▸ ASSIGNMENT:
Please repeat exactly the lines below from the line with "Click the Sketch wave icon" to the line with "1485x812 pixels.", including both, and leave out every picture.

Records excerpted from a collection
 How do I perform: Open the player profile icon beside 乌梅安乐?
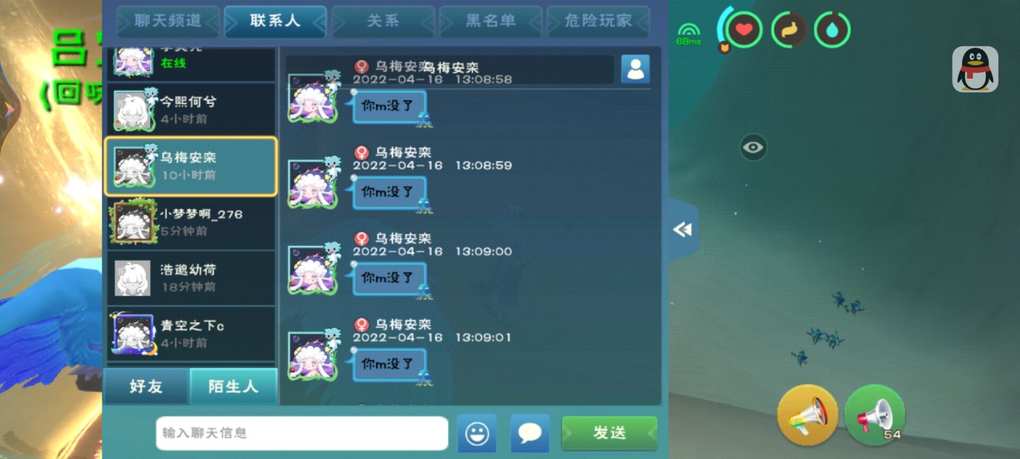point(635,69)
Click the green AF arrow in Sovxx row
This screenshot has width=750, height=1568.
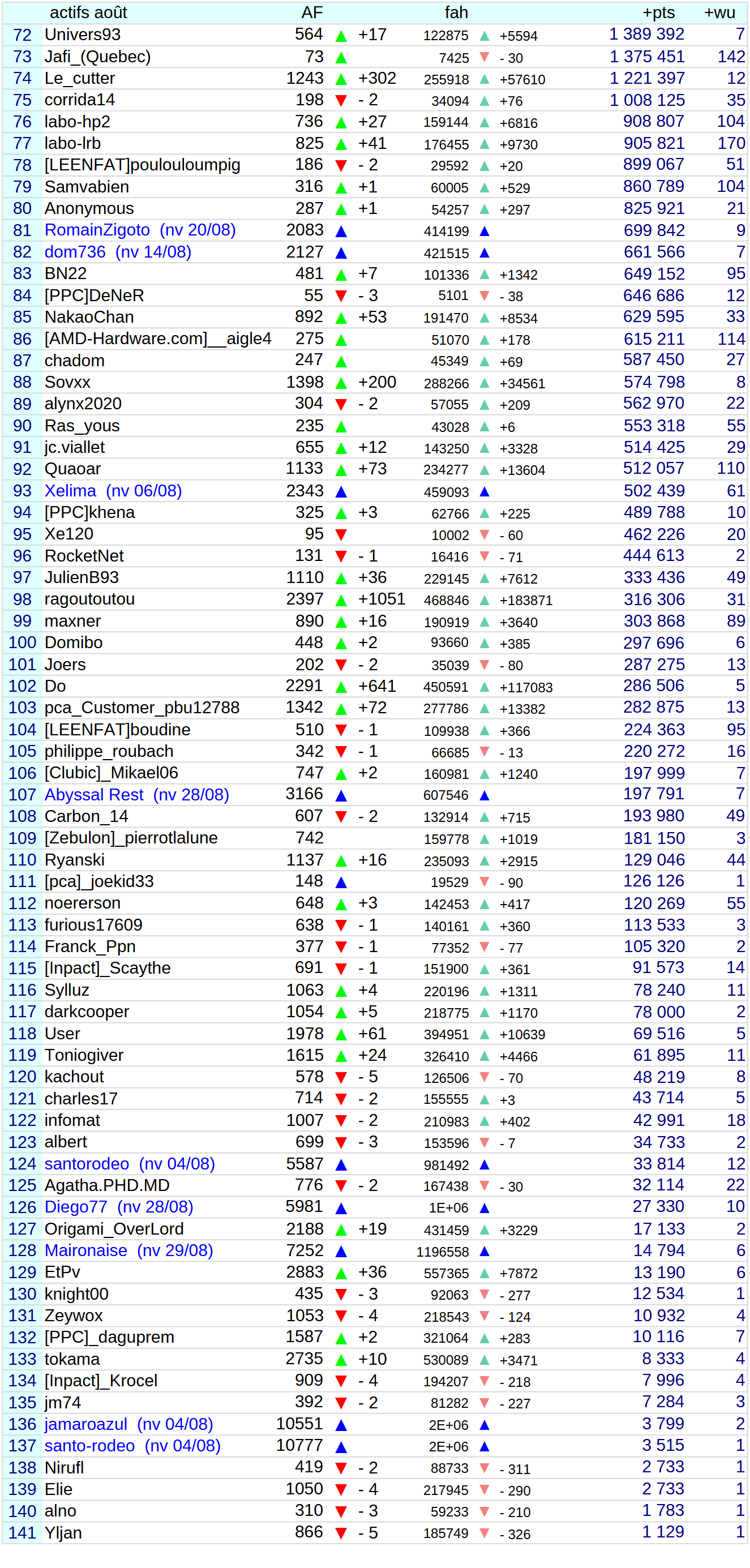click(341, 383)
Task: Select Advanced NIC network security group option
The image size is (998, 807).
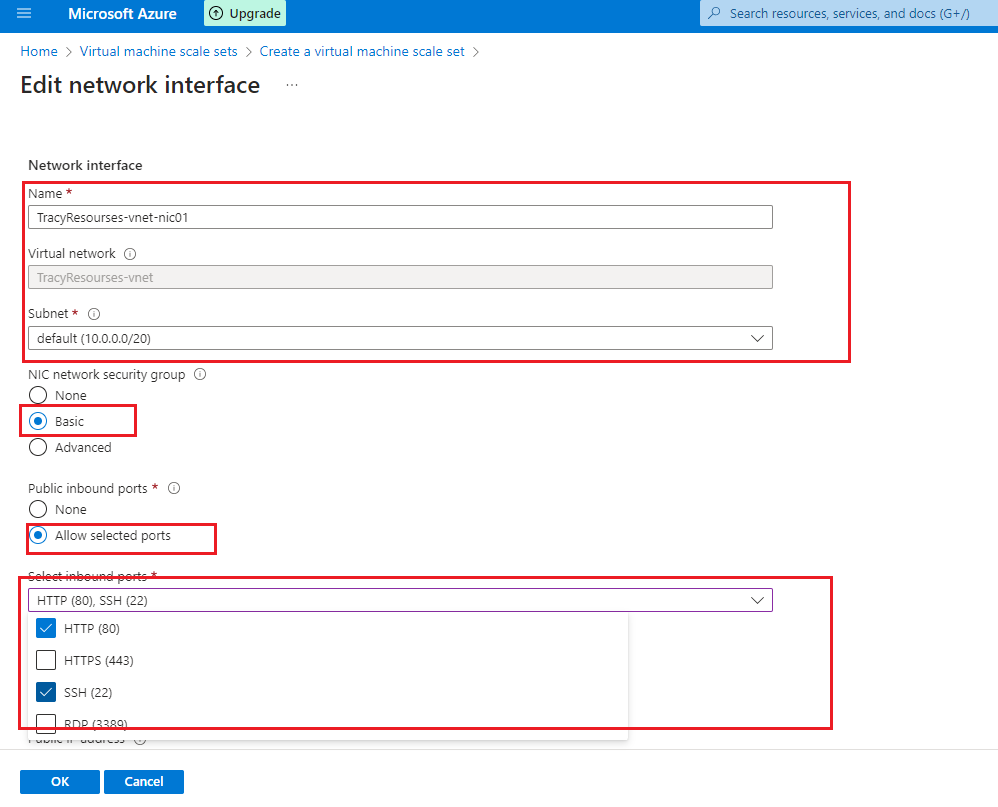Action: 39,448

--

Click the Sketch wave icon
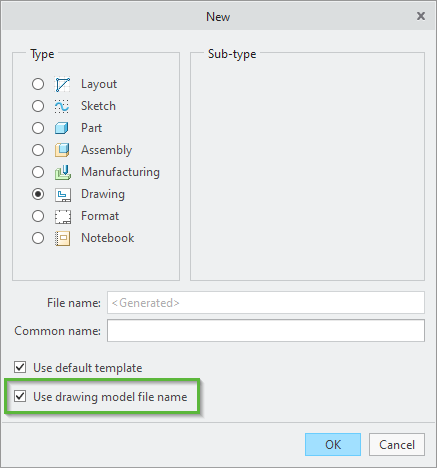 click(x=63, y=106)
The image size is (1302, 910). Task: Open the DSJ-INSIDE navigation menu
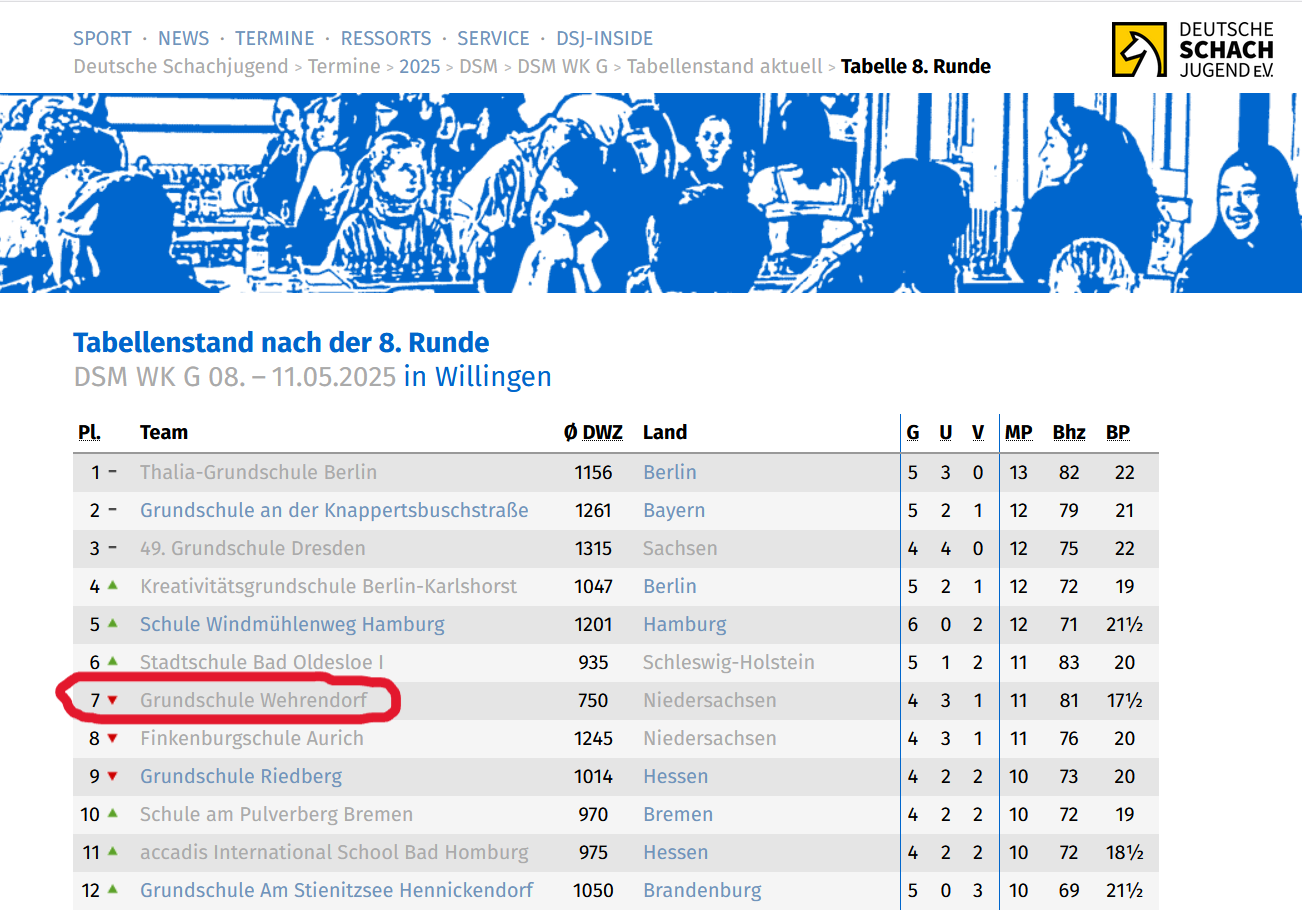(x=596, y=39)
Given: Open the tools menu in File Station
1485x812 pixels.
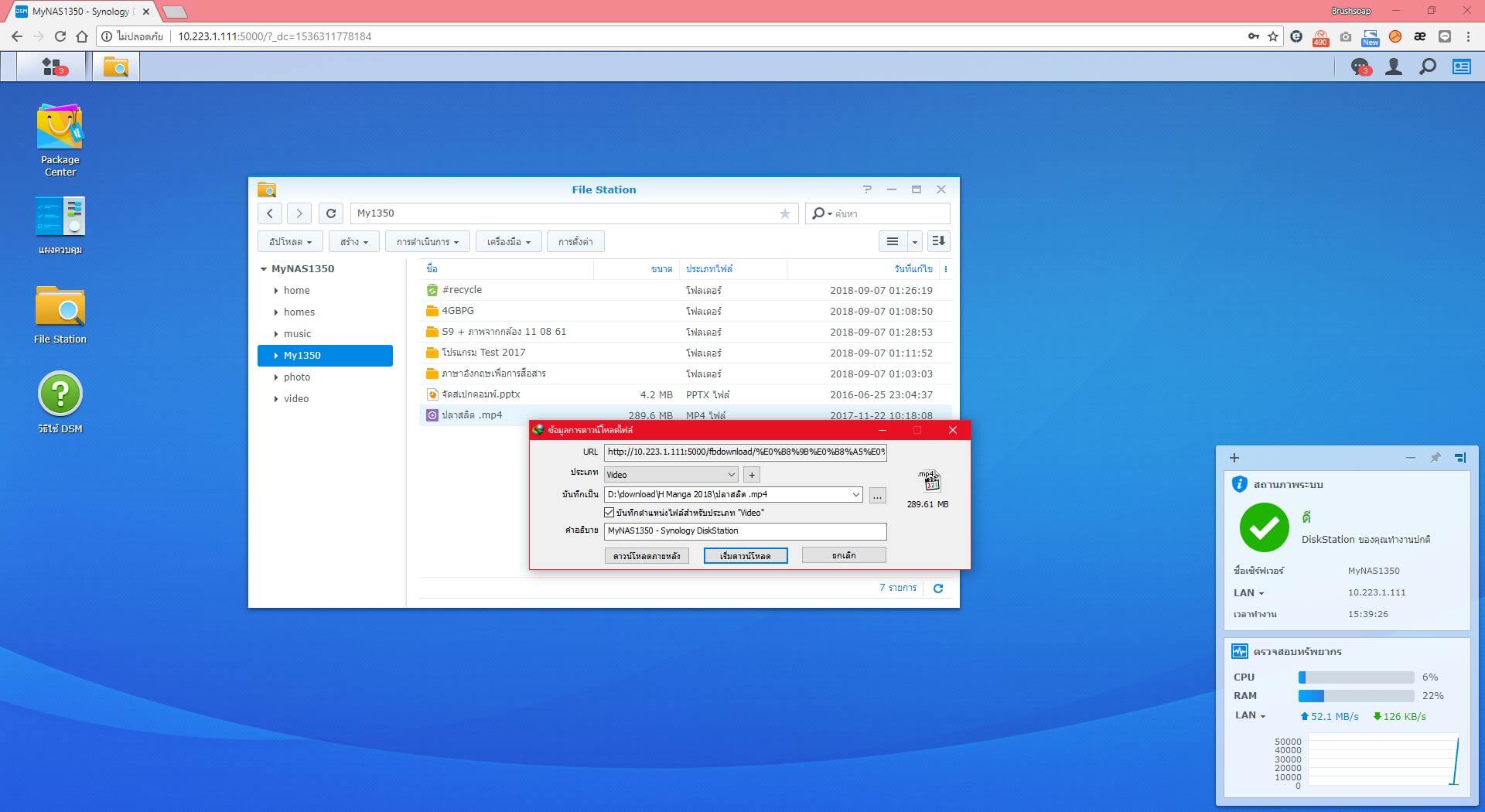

▸ ANSWER SECTION:
Click the Sketch wave icon
 click(x=63, y=106)
The image size is (1302, 910). Task: Open the DSJ-INSIDE navigation menu
(x=596, y=39)
Given: Open the tools menu in File Station
1485x812 pixels.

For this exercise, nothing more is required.